Whitefish Bay — The Whitefish Bay Village Board has made a major shift in the way it charges residents for public infrastructure improvements, moving the financial burden of new construction projects from nearby homeowners to the general village tax roll.
Currently, Whitefish Bay residents pay special assessments on driveway approaches, sidewalks in front of their house, sanitary sewer laterals in the public right of way, alleys abutting their property and carriage walks between the curb and sidewalk. They also pay 25 to 30 percent of the cost of road construction in front of their houses.
The revised ordinance adopted by the board Monday night will virtually eliminate those special assessments. When the village reconstructs a street, the village would fund 100 percent of the cost of all improvements in the public right of way, including sanitary sewer laterals and driveway approaches. For the resurfacing of a street, the village would fund the cost of the overlay, but not driveway approaches. Carriage walks will still be funded through special assessments.
The policy change has been discussed over the course of several Public Works Oversight Committee meetings, as well as a recent public hearing before the Village Board. Whitefish Bay residents still hoped to sway the board with their comments during Monday night's meeting.
One downfall of the current special assessment policy is that groups of neighbors often lobby the village board to prevent a project with a large special assessment attached. Resident Paul Smith said shifting those special assessment costs to the general tax roll is going to create a similar backlash, even if the response is delayed.
"If you put it on the real estate taxes, you're not going to hear from people right away," he said. "But in a few years from now, when those taxes go through the roof, you're going to hear about it."
On the flip side of the coin, resident Phil Wheeler made the case that property owners can budget for an annual tax bill, but it's more difficult to budget for a surprise special assessment. Other residents made the case that infrastructure improvements benefit the entire village, not just nearby homeowners.
The board voted 4-3 to approve the policy, with a difference of opinion on whether the village tax base should pay for alley improvements. The majority of the board agreed that alleys should be funded by the entire village, while trustees Tara Serebin, Will Demet and Jay Miller argued homeowners should be responsible for 50 percent of the cost. Currently, homeowners with alleys are responsible for 100 percent of the improvement costs.
Both sides made their case about whether alleys are public or private thoroughfares. Alleys are mostly used by people who live on the alley, some argued. But others argued that alleys are unlike driveways in that the village decides when repairs are necessary, and they are used by village vehicles. The village has $3 million worth of alley construction planned over the next 15 years.
Resident Nicholas Petrie said that equating an alley to a driveway is a false analogy.

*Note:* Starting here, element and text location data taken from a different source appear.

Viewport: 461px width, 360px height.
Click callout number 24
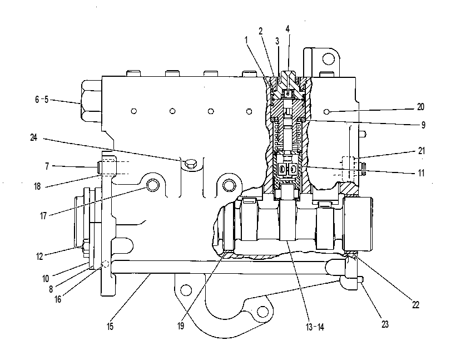pyautogui.click(x=34, y=137)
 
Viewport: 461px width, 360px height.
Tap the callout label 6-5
pyautogui.click(x=42, y=100)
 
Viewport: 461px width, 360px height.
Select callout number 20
pyautogui.click(x=421, y=107)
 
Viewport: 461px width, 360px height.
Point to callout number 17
pyautogui.click(x=43, y=216)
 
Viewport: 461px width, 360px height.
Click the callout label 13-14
pyautogui.click(x=315, y=327)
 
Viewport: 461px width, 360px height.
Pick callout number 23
pyautogui.click(x=385, y=324)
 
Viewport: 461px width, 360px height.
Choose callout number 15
pyautogui.click(x=110, y=326)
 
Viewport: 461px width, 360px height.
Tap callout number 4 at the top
pyautogui.click(x=287, y=28)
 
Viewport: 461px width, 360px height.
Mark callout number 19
pyautogui.click(x=181, y=326)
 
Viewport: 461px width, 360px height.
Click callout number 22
pyautogui.click(x=415, y=305)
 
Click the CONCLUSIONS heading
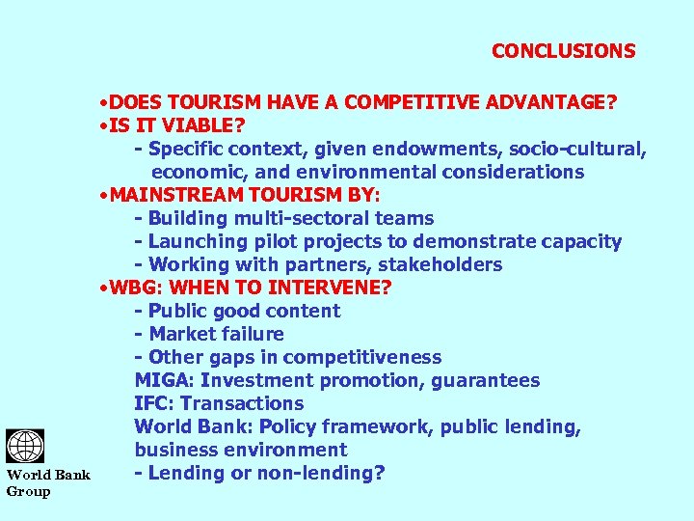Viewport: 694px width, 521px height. (563, 51)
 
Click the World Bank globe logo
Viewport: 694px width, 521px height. (25, 447)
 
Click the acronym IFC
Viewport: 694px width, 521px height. (152, 403)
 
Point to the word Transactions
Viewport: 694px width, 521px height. (242, 403)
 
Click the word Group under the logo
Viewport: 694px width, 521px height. (28, 490)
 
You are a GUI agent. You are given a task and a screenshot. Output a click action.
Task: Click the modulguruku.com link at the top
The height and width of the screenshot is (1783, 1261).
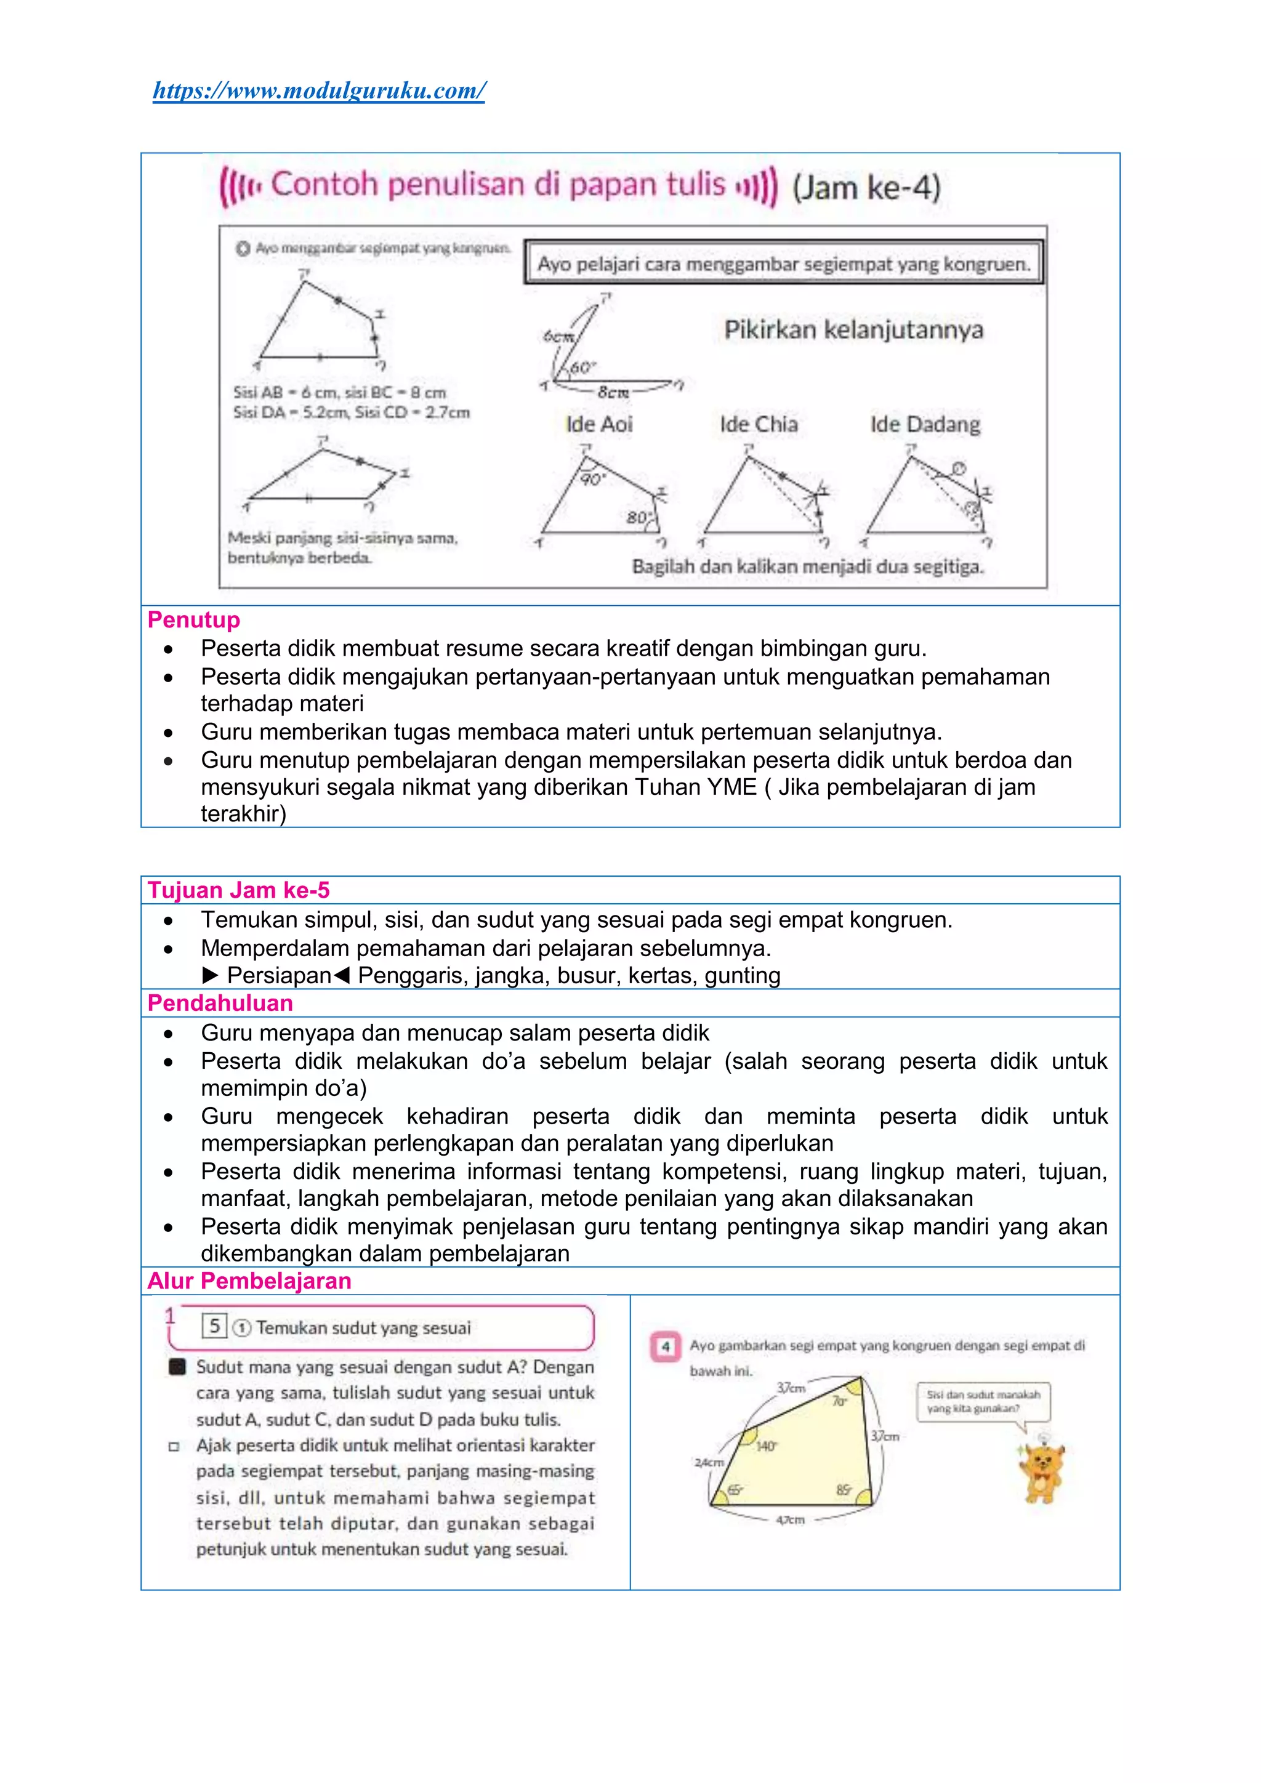point(319,91)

"I can't have a graduation party in an alley; I can't set up a barbeque in an alley," he said. "It's a public right of way."
Demet argued that it is equally problematic to equate an alley to a public street.
"To say there's no significant difference between a street and an alley is a clear exaggeration," he said. "I think the fact that we're moving from 100 percent of the cost being paid by a homeowner to 50 percent, with the village taking up half of it, is more than fair."
In the end, the board approved village payment of 100 percent of alley work.
The village's 15-year capital improvement plan, approved in 2012, calls for $105 million in improvements, a significant amount of which would have been funded with special assessments. By switching the financial burden to the general tax rolls, the owner of a $350,000 home would pay an additional $4,149 in taxes and $2,084 in sewer charges over 32 years.
The policy would take effect retroactively to Jan. 1, 2014, meaning those facing special assessments this year will be exempted. The sudden policy change has provoked reaction from residents like Pam Ringsred who have previously paid assessments. Ringsred said she paid $7,000 for street repairs on Courtland Place, and she believes it is unfair that future infrastructure repairs will be borne by the entire village.
"Some of us have already been taxed, so I look at this as a second taxation," she said. "I find it very inequitable. I think something needs to be done because some of us already paid those (assessments) for our street repairs. Why should we be asked to pay for somebody else?"
In the coming months Whitefish Bay trustees will consider reimbursing — either partially or wholly — those property owners who have paid special assessments for sanitary sewer laterals in the public right of way.